Re: array of MySQL data for substitution
by tlm (Prior) on Mar 29, 2005 at 20:26 UTC

    I don't know why you are getting no substitutions, but if I were doing this, instead of storing words in the DB, I'd store regexp strings (e.g. '\bfudge(?:d up)?\b') that I would then convert to regexps using qr; e.g.:

    while(my $ref = $sth->fetchrow_arrayref) { push @sw_regexps, qr($ref->[0]); }

    Also, you probably want the /g modifier in that s///

    the lowliest monk

Re: array of MySQL data for substitution
by Cody Pendant (Prior) on Mar 29, 2005 at 23:13 UTC
    Leaving aside the interesting discussion of censorship (I wrote something rather like this for a kids' website myself -- it's different when you're dealing with kids and their parents... one complained to me that their kid had seen "the C-word" on our website. I was horrified and checked my code before realising they meant "crap"...) why has nobody said "Use A Module"?

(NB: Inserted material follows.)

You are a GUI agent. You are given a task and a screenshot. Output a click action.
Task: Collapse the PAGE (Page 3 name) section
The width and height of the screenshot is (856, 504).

    There are a bunch of solutions if you search CPAN, and they have all kinds of features like storing the rude words in ROT-13 so that you see "shpx" instead of "fuck", plus using soundalike detection so that more creative miscreants can't get away with "phuk" either.



    ($_='kkvvttuubbooppuuiiffssqqffssmmiibbddllffss')
    =~y~b-v~a-z~s; print
Re: array of MySQL data for substitution
by Errto (Vicar) on Mar 30, 2005 at 05:13 UTC
    In the second snippet, you're running a substitution on the variable $text without assigning it the result of your query first. Is that what the actual code does?